COVID-19
I woke up on Friday, February 14th and read in the morning (print) newspaper that the coronavirus 2019-cCoV had been renamed “COVID-19,” but there was never any news published or broadcast about the name change. It happened during the night, or during the previous day and the name change slipped through the cracks in the media news cycle. WTF?
As February progressed the paper surgical mask shortage in Japan grew worse. Experts say that wearing a mask is not as effective as people think, and that washing hands with soap and warm water is by far the best hygiene measure. But the masks make people feel better, more confident, like they are proactively doing something. Masks disappeared from store shelves - convenience stores, drug stores and dollar stores - and haven’t returned yet. The shortage grew so bad that thieves began robbing hospitals. I am sure that Japanese mask factories are working night and day churning out masks hand over fist, but where are they all going? First, a portion of Japanese makers’ production is outsourced to China, so we can be sure that those masks are simply no longer being imported. The Chinese are keeping them for themselves. Second, I heard that Japan exported a lot of masks and protective Hazmat suits to China to try to deal with the disease outbreak there. Third, alcohol-based hand sanitizers disappeared from store shelves. Then wet alcohol wipes. After that, hand soap began vanishing - first the liquid and foam soaps, then the old-fashioned soap bars.
Profiteers bought up masks as fast as they could and began offering them on Amazon at grossly inflated prices. Normally, a pack of three or four paper masks sells in the convenience store for just under ¥400, or about $4.50 (CND). But on Amazon some sellers were advertising the same pack of masks up to ¥99,000, or over $1,000. No kidding.
I became an expert hand-washer, almost like a doctor preparing for surgery. I always washed with soap and water whenever I re-entered the apartment from outside.

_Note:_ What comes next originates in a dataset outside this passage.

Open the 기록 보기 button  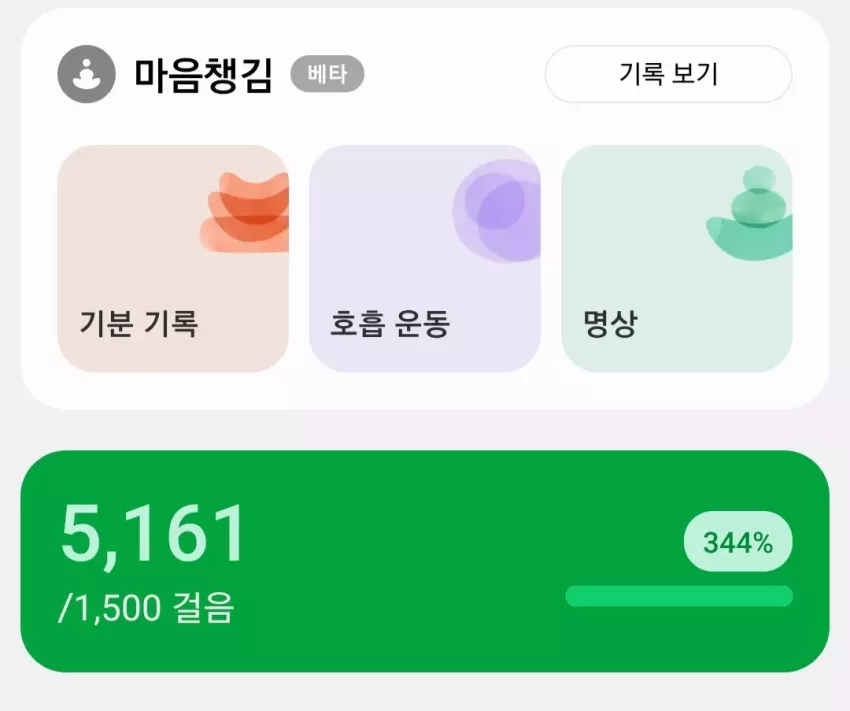[668, 74]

Then there is plenty of fake news to navigate. In a time of fear people are prone to believe wild, unsubstantiated ideas in the name of caution. The virus originated in a (not so) secret Chinese bio-weapons lab close to the city of Wuhan. In Japan, a suspected Chinese coronavirus patient fled a hospital before he could be tested, and his whereabouts remain unknown, etc. Rumors like that are clearly racially tinged.
My English friend Chris is a veritable wellspring of conspiracy, and in him the coronavirus health emergency is like pouring lighter fluid on the barbecue. In part it’s just his personality. But over the years I’ve come to think that a disposition towards conspiracy and arcane information are Anglo-Saxon cultural features. It’s almost impossible to talk to Chris because he doesn’t understand what statistics are, what they mean and how they are used (or, he refuses to admit and apply such knowledge), he rejects all conventional ‘knowledge’ with his constant refrain, “How do we know?” So, I explain to him how we know, but he refuses to accept the explanations - like a five-year-old driving his mother mad by asking “Why?” incessantly. It’s useless talking to him about things like verifiable evidence, or second- and third- party confirmation. He doesn’t accept public knowledge, he rejects government statistics (especially Chinese government statistics), and he vociferously believes in a government-pharmaceutical industry-medical conspiracy to keep the public ill in order to perpetually feed money into the health care industry. Chris is an evangelical vegan who advocates diet as the cure for everything. I mean Everything. It sometimes gets on my nerves.